WHAT THIS TASK INVOLVES = Update every line from the one containing "Toggle the left navigator sidebar" down to the one containing "Where should I", changing "screenshot" to "capture" and leaving everything else unchanged.

INPUT =
=-=-=-=-=
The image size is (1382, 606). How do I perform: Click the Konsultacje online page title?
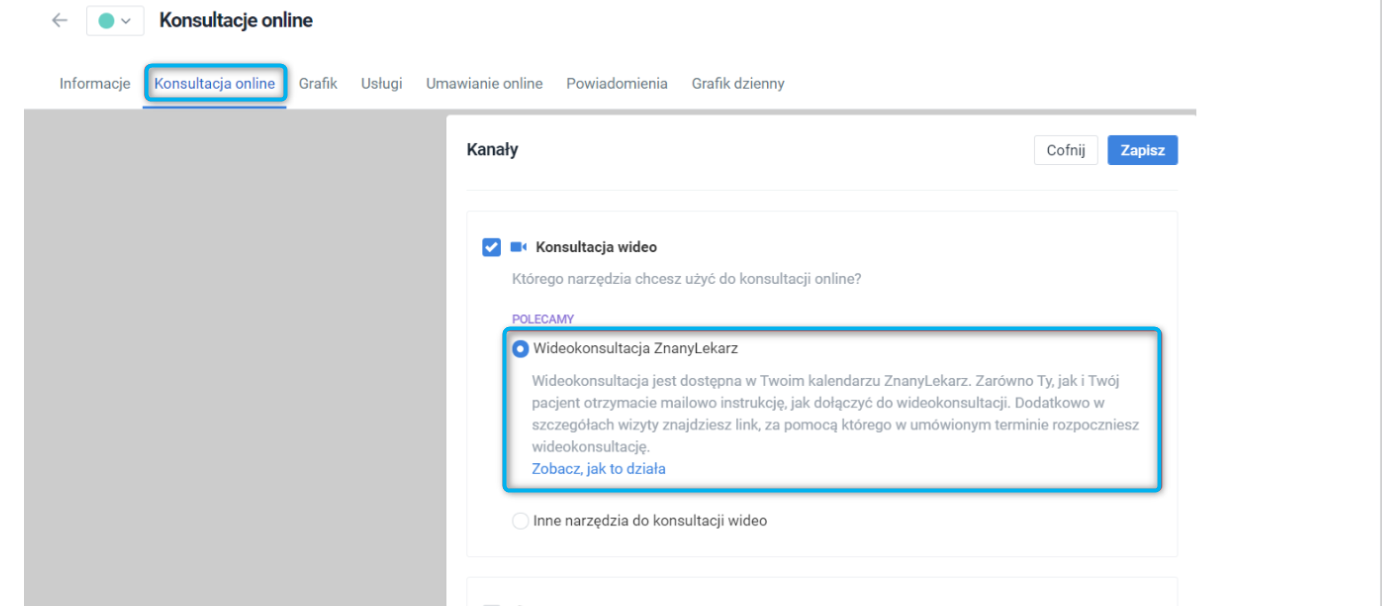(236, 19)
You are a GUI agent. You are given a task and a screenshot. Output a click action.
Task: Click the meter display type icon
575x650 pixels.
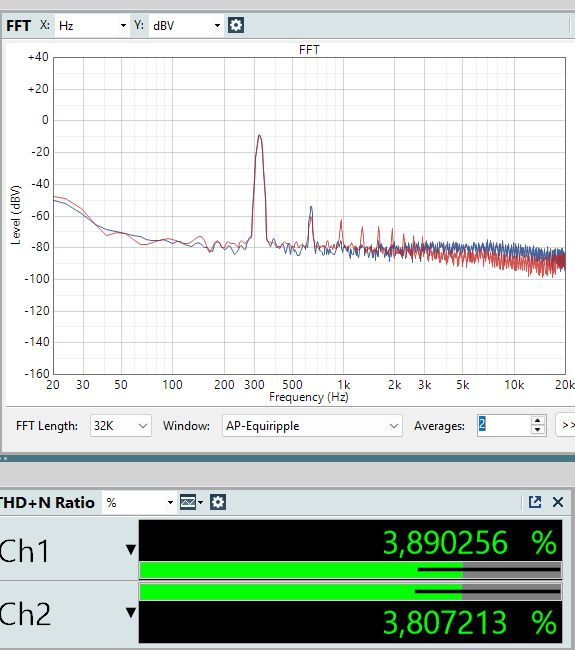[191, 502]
=-=-=-=-=
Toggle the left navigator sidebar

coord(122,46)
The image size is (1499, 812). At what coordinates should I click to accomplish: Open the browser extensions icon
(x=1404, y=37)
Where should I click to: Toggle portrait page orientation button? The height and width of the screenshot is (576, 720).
=-=-=-=-=
THE ANSWER =
Toggle the left navigator sidebar

coord(122,46)
The image size is (1499, 812). At what coordinates should I click to accomplish: Open the browser extensions icon
(x=1404, y=37)
Where should I click to: Toggle portrait page orientation button? The height and width of the capture is (576, 720).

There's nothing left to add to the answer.